Interaction between soluble thrombomodulin and intercellular adhesion molecule-1 in predicting risk of coronary heart disease

Kenneth K. Wu, Nena Aleksic, Christie M. Ballantyne, Chul Ahn, Harinder Juneja, Eric Boerwinkle

Research output: Contribution to journalArticle

51 Citations (Scopus)

Abstract

Background - Results from previous ARIC (Atherosclerosis Risk In Communities) analyses indicate that soluble intercellular adhesive molecule-1 (sICAM) and soluble thrombomodulin (sTM) levels are associated with risk of coronary heart disease (CHD) in an opposite direction. A high sICAM level increases the risk of CHD, whereas a high level of sTM has a lower risk of CHD. It was unclear whether there was an interaction between sTM and sICAM. Methods and Results - Using a nested case-cohort design, we measured sTM and sICAM in 317 incident CHD cases and 726 non-cases from the ARIC participants. Consistent with our previous reports, sICAM values in the upper versus the lower tertile increased the risk of CHD event by ≈2-fold (95% confidence interval [CI], 1.46 to 2.87) whereas sTM values in the lower versus the upper tertile increased CHD risk by ≈4-fold (95% CI, 2.80 to 5.74). Interaction between these 2 parameters was determined by weighted Cox proportional hazard regression. A significant interaction (P= 0.038) was noted. Combinatorial analysis shows a significant increase in CHD risk ratio (RR) (4.66, 95% CI, 1.89 to 11.46) of the lower sTM/upper sICAM group versus the upper sTM/lower sICAM group. Individuals whose sTM values were in the upper tertile had a RR below 1, even when sICAM were in the upper tertile. The RR of lower tertile sTM was increased by sICAM in a tertile-dependent manner. Conclusion - Weighted Cox proportional hazard analysis shows a significant interaction between sTM and sICAM in predicting risk of CHD event. Combinatorial analysis reveals that an upper tertile sICAM had a significant increase in the risk of a CHD event only when sTM was in the lower tertile.

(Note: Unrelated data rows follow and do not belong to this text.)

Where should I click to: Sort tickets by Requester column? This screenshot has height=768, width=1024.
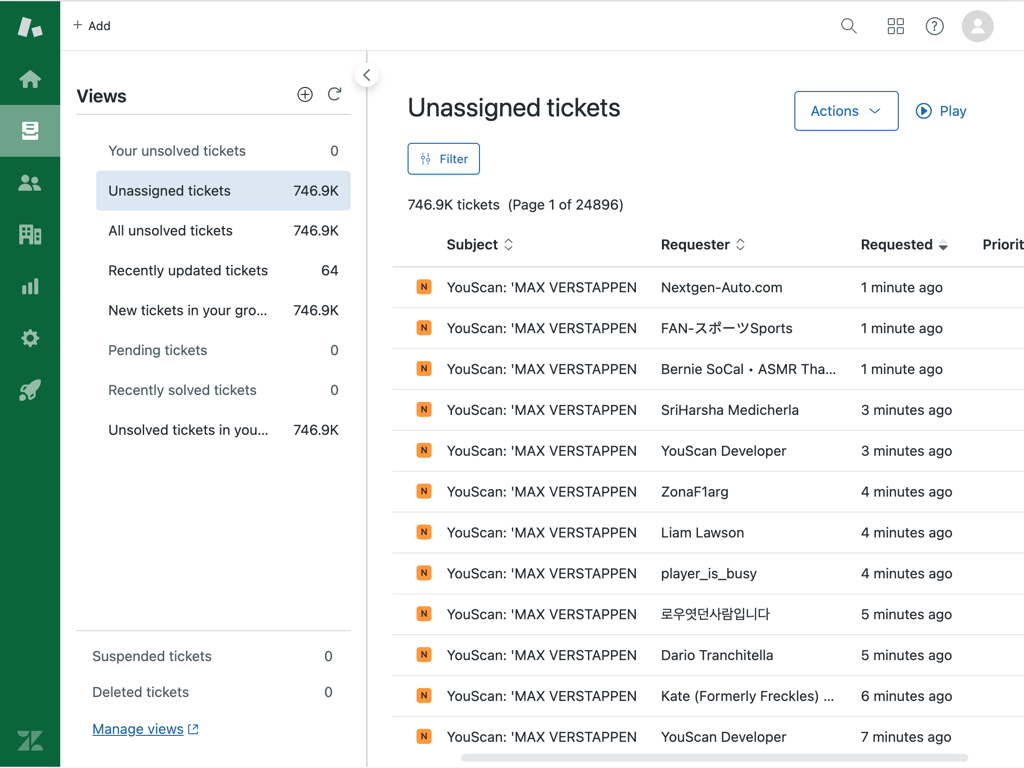(x=703, y=245)
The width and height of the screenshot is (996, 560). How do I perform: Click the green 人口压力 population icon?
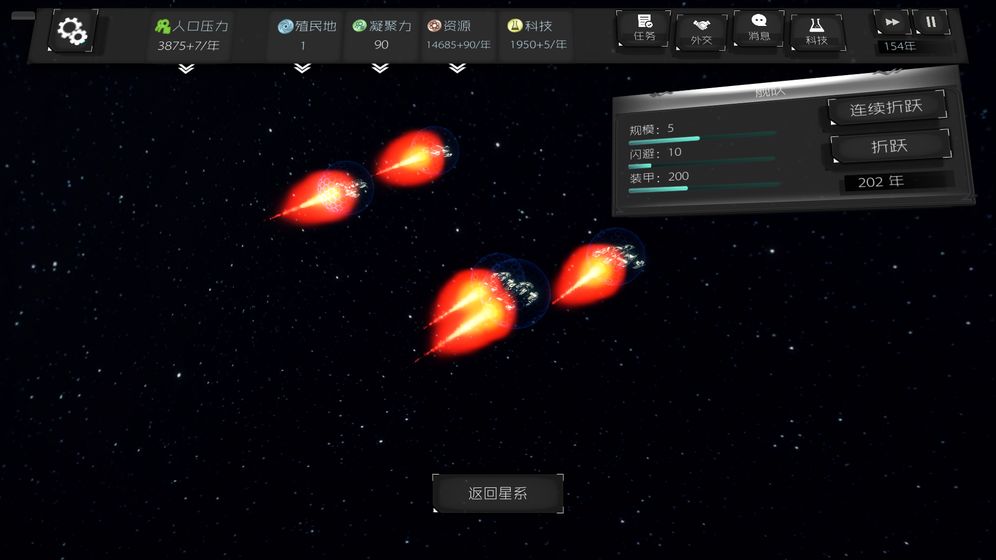click(x=163, y=26)
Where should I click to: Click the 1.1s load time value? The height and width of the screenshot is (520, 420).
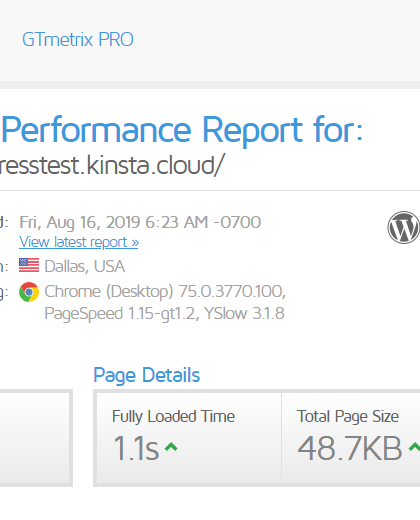click(136, 449)
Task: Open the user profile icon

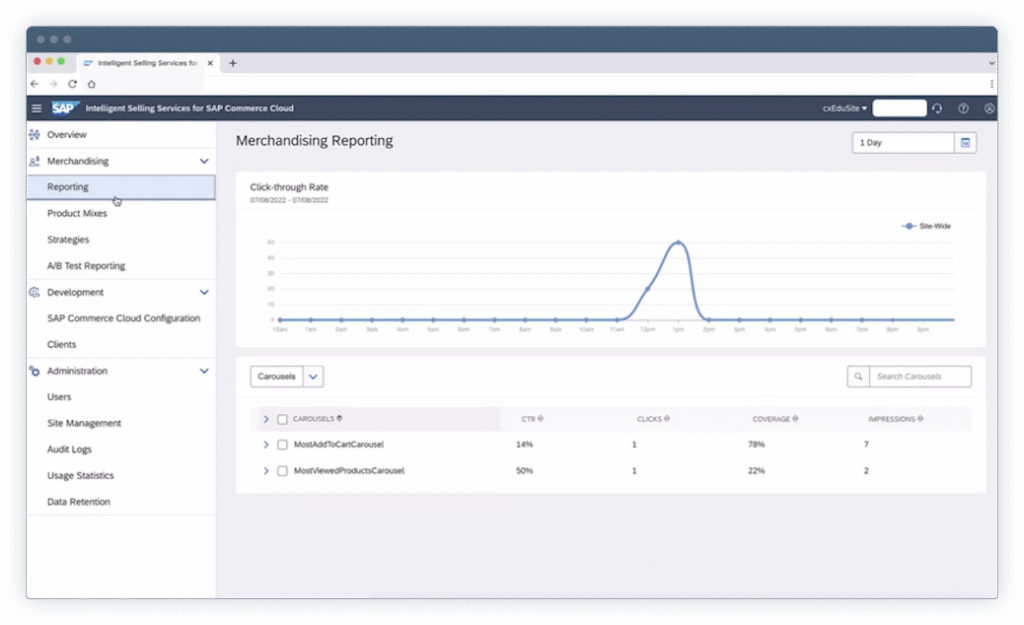Action: (989, 108)
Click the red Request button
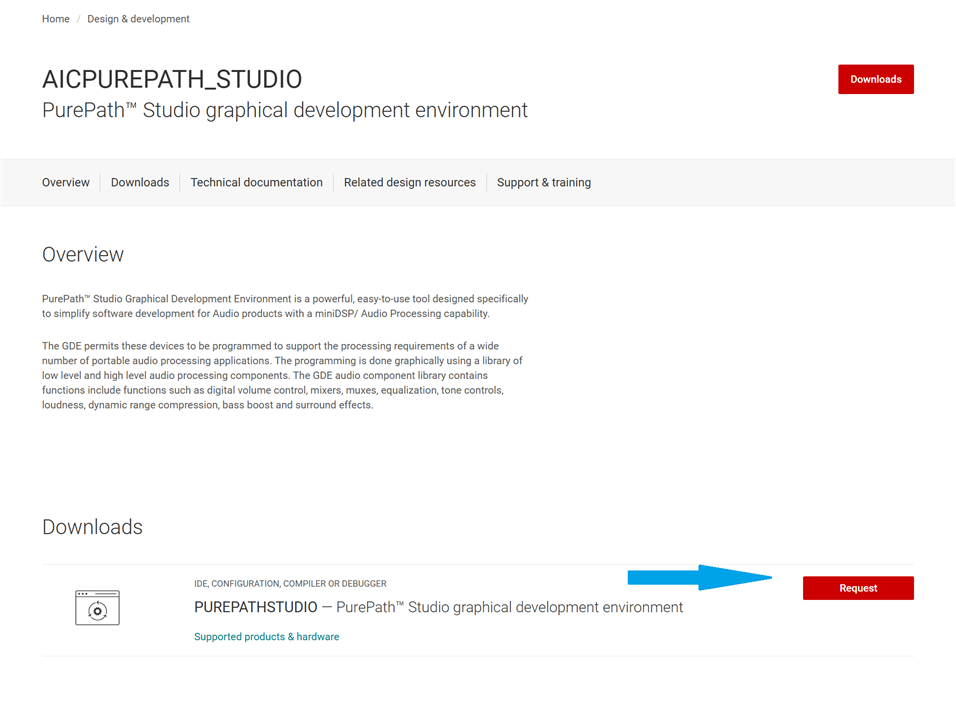 (x=858, y=588)
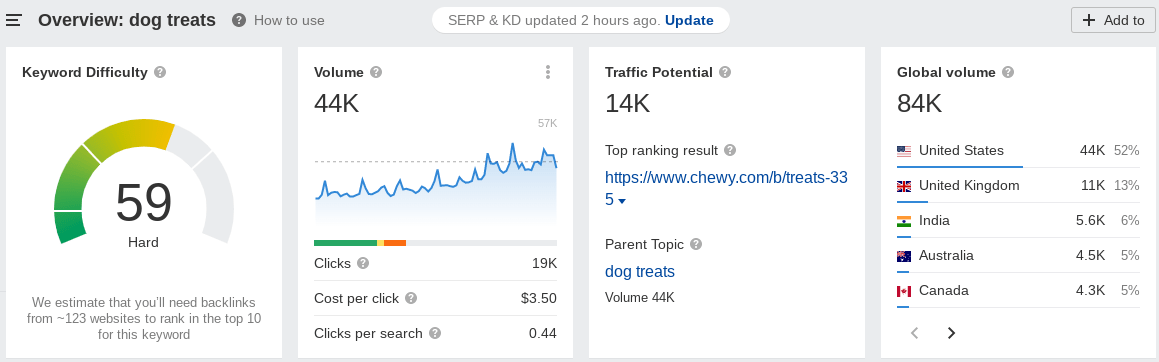Click help icon beside Top ranking result
Screen dimensions: 1159x362
click(x=730, y=150)
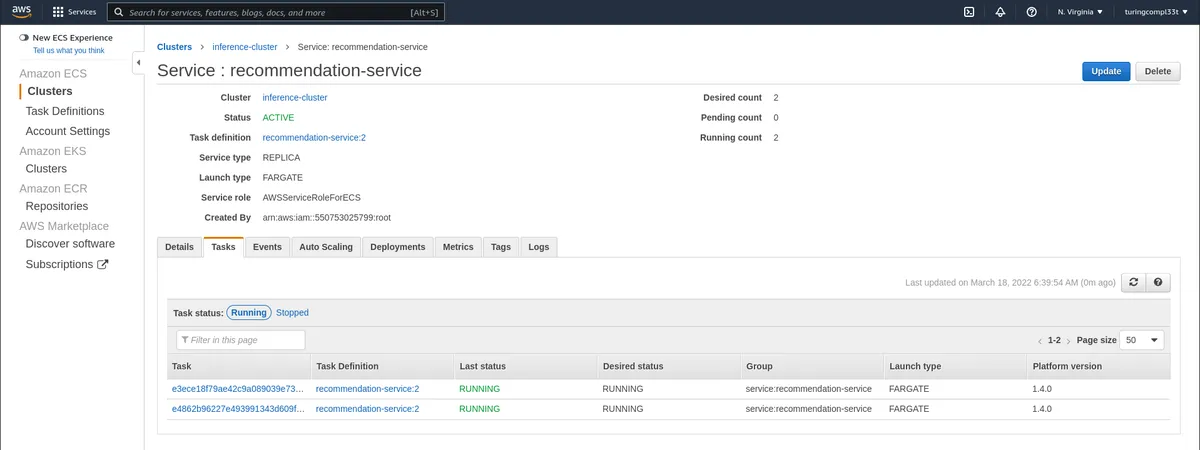Click the help icon beside refresh
Screen dimensions: 1200x450
coord(1158,283)
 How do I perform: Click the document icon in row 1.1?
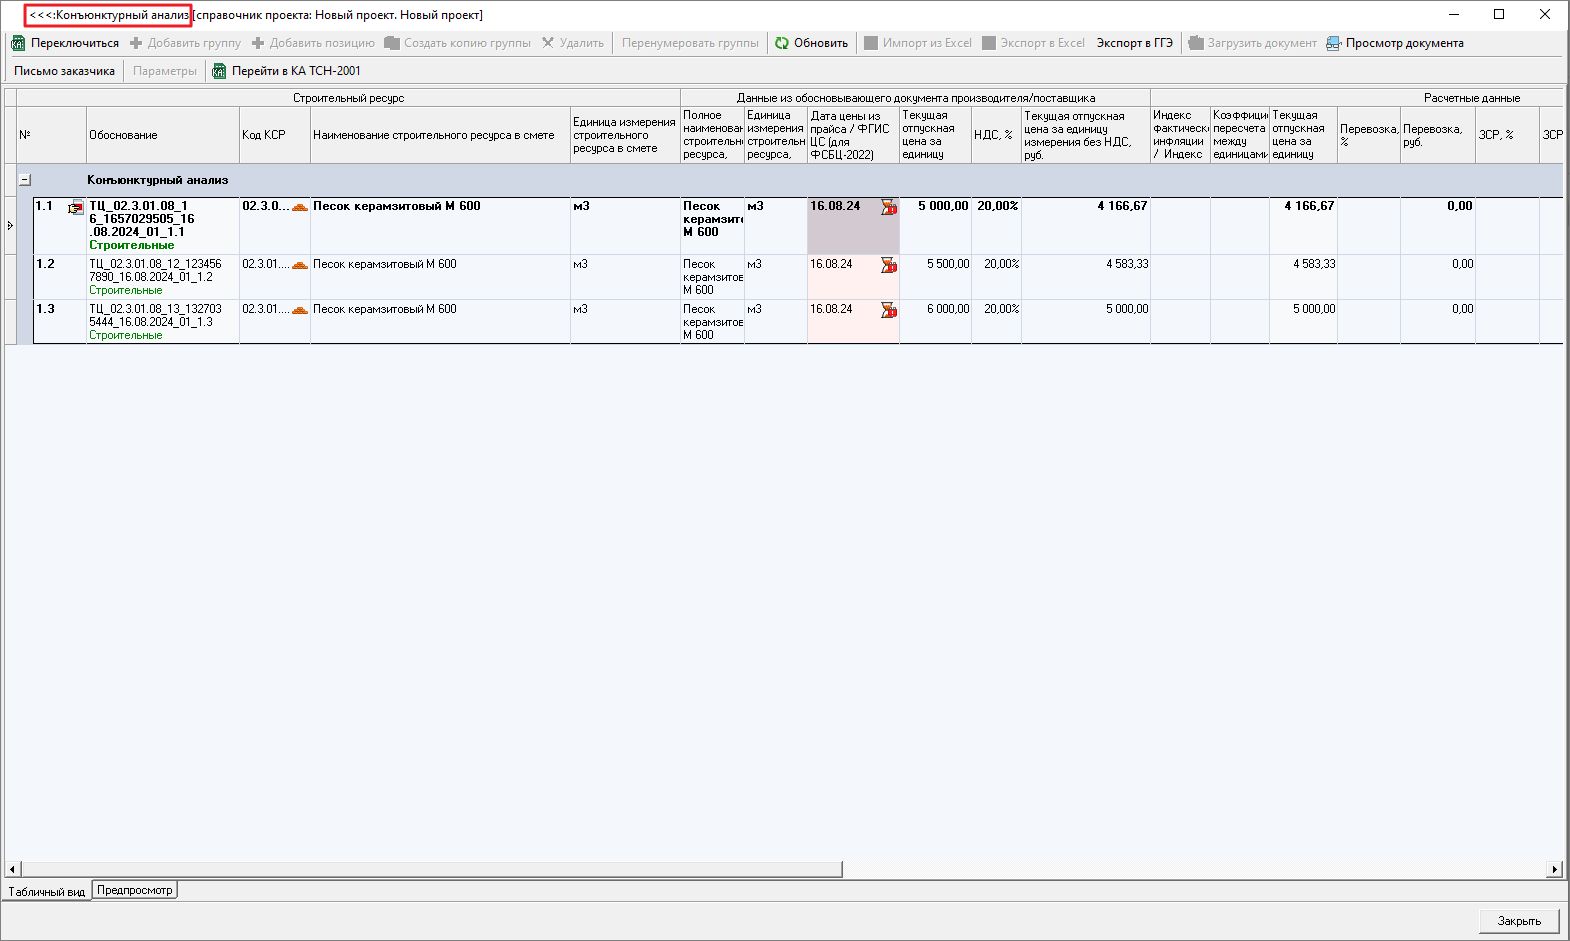(76, 208)
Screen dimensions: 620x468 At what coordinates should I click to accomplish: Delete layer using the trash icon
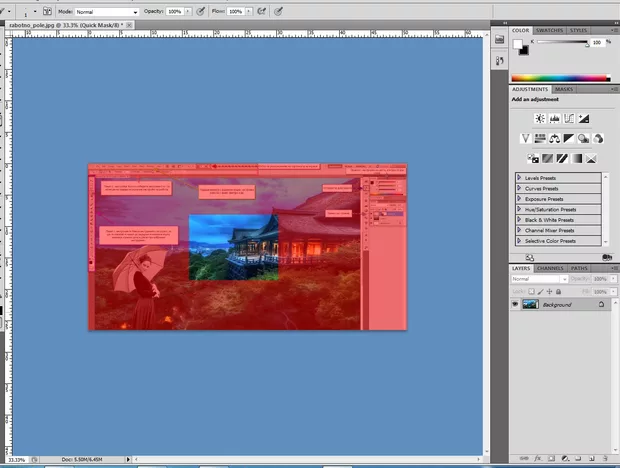[x=606, y=457]
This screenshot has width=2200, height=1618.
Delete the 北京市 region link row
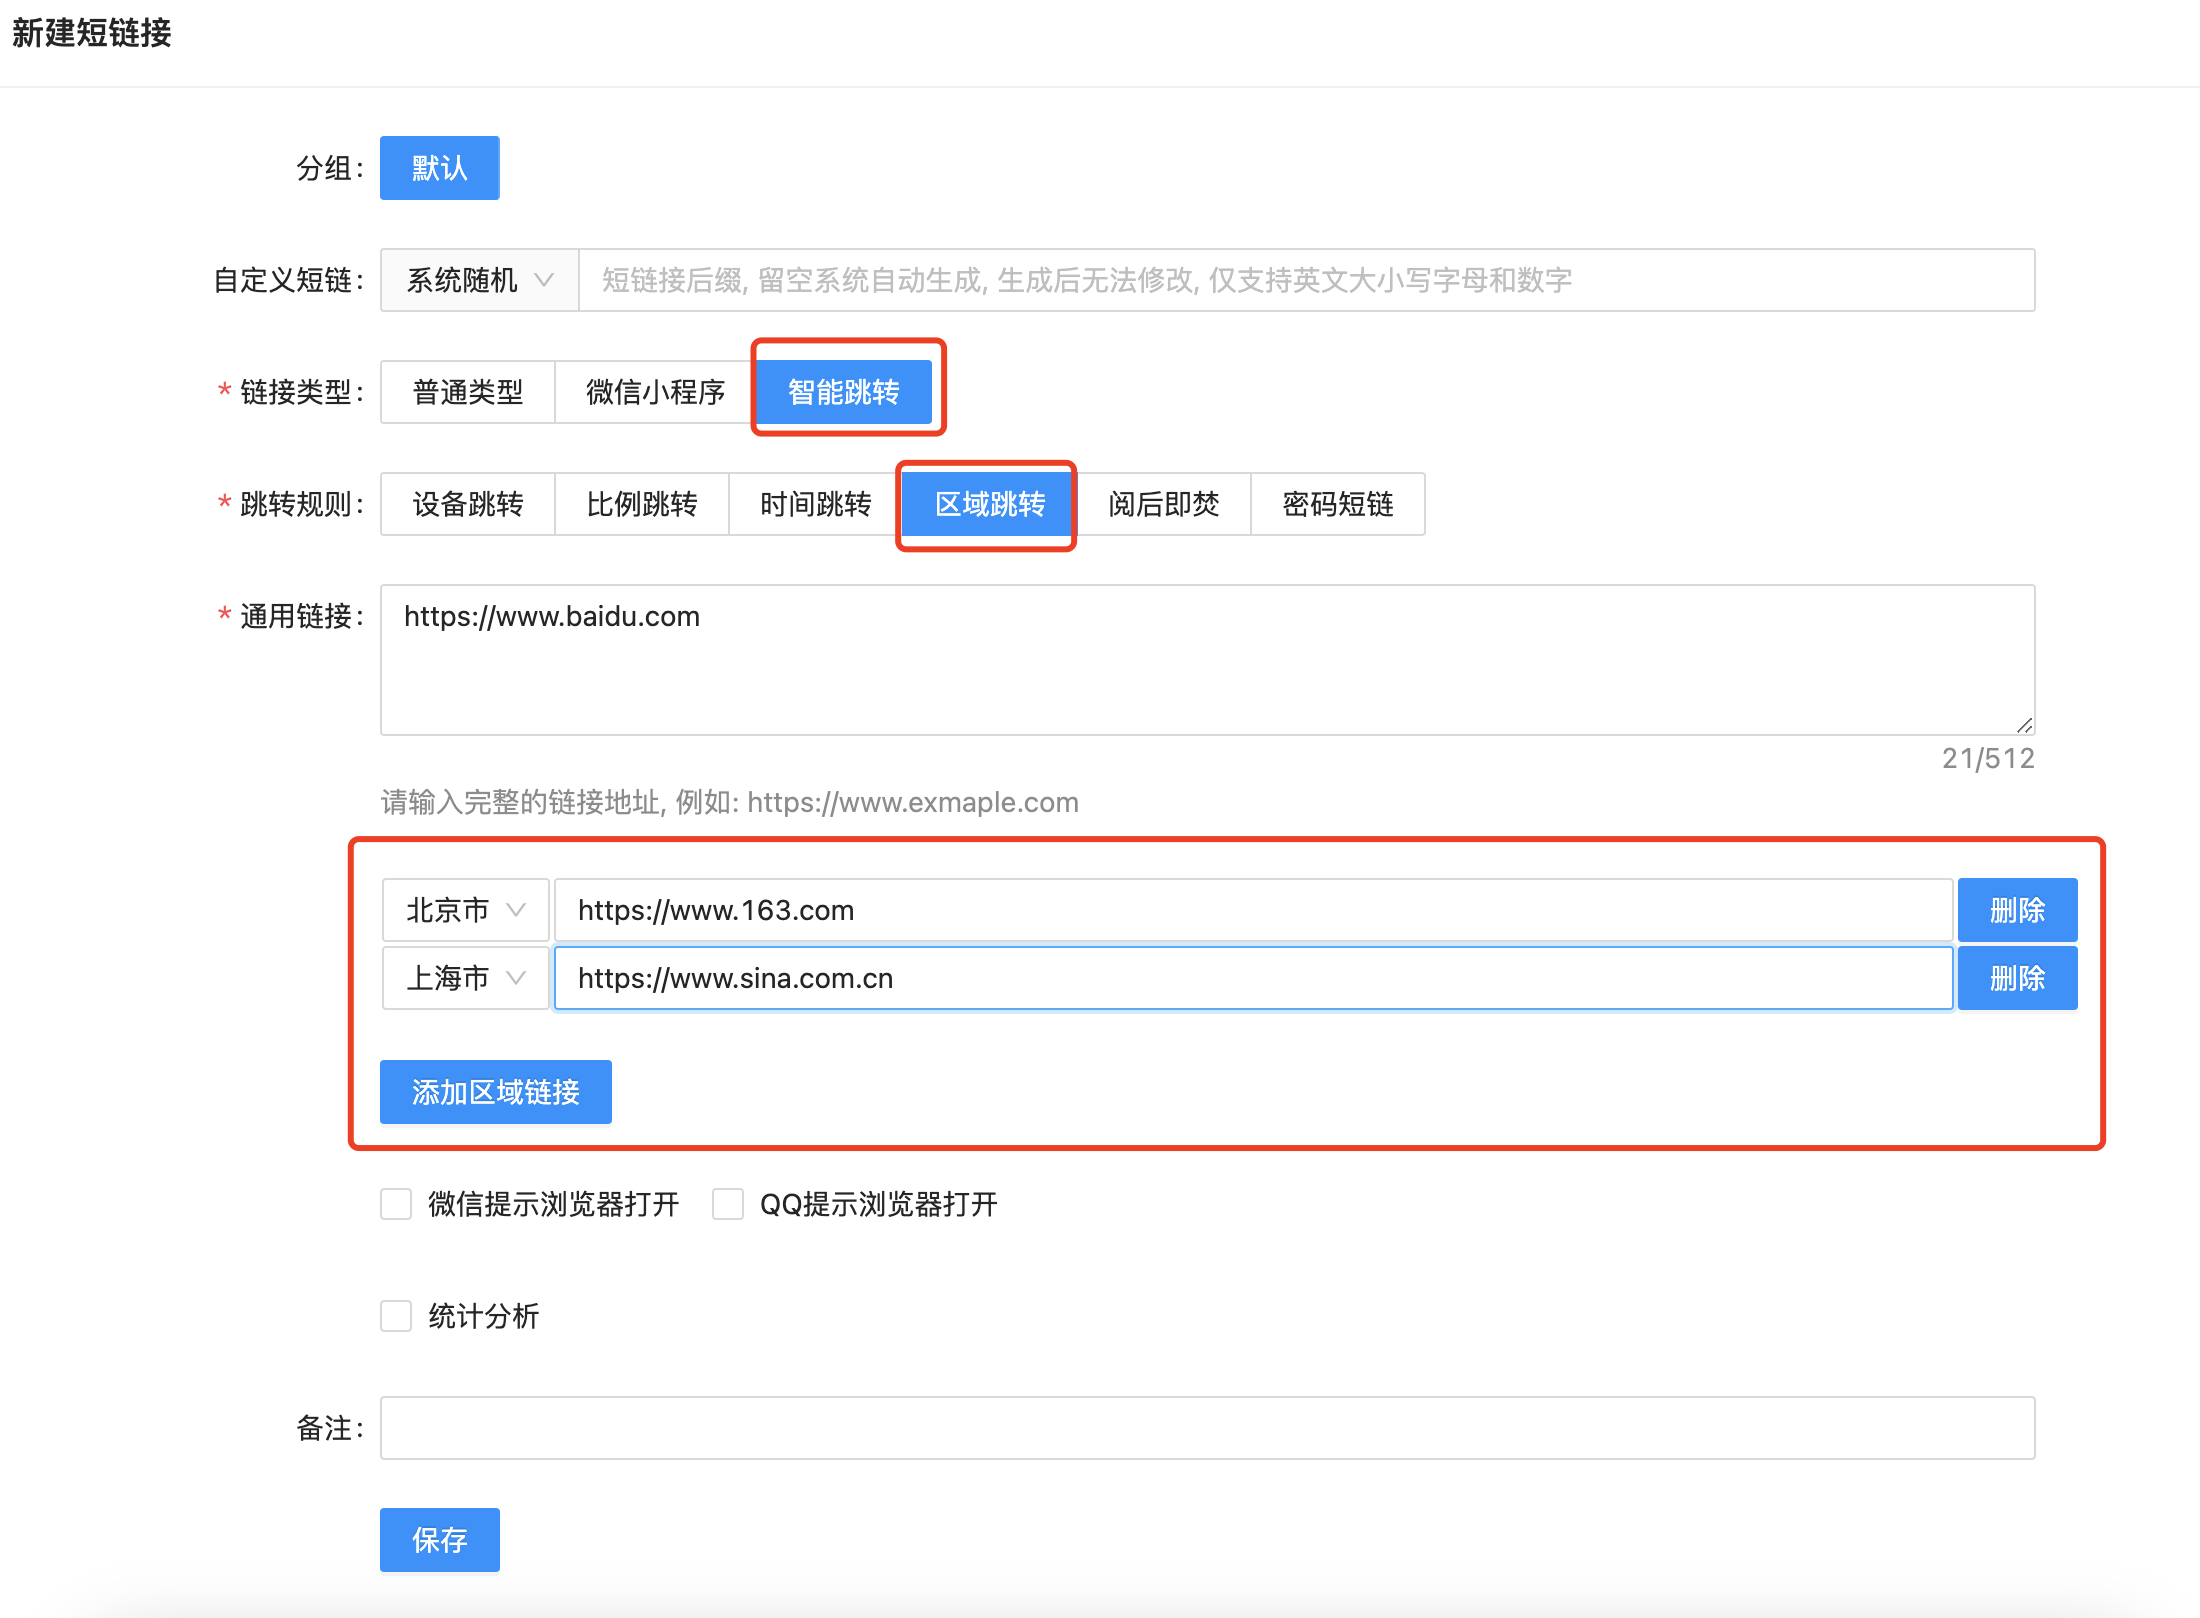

Original languageEnglish (US)
Pages (from-to)1729-1732
Number of pages4
JournalCirculation
Volume107
Issue number13
DOIs
StatePublished - Apr 8 2003

Fingerprint

Thrombomodulin
Intercellular Adhesion Molecule-1
Adhesives
Coronary Disease
Odds Ratio
Confidence Intervals
Atherosclerosis

Keywords

  • Cell adhesion molecules
  • Coronary disease
  • Glycoproteins
  • Risk factors

ASJC Scopus subject areas

  • Physiology
  • Cardiology and Cardiovascular Medicine

Cite this

Interaction between soluble thrombomodulin and intercellular adhesion molecule-1 in predicting risk of coronary heart disease. / Wu, Kenneth K.; Aleksic, Nena; Ballantyne, Christie M.; Ahn, Chul; Juneja, Harinder; Boerwinkle, Eric.

In: Circulation, Vol. 107, No. 13, 08.04.2003, p. 1729-1732.

Research output: Contribution to journalArticle

Wu, Kenneth K. ; Aleksic, Nena ; Ballantyne, Christie M. ; Ahn, Chul ; Juneja, Harinder ; Boerwinkle, Eric. / Interaction between soluble thrombomodulin and intercellular adhesion molecule-1 in predicting risk of coronary heart disease. In: Circulation. 2003 ; Vol. 107, No. 13. pp. 1729-1732.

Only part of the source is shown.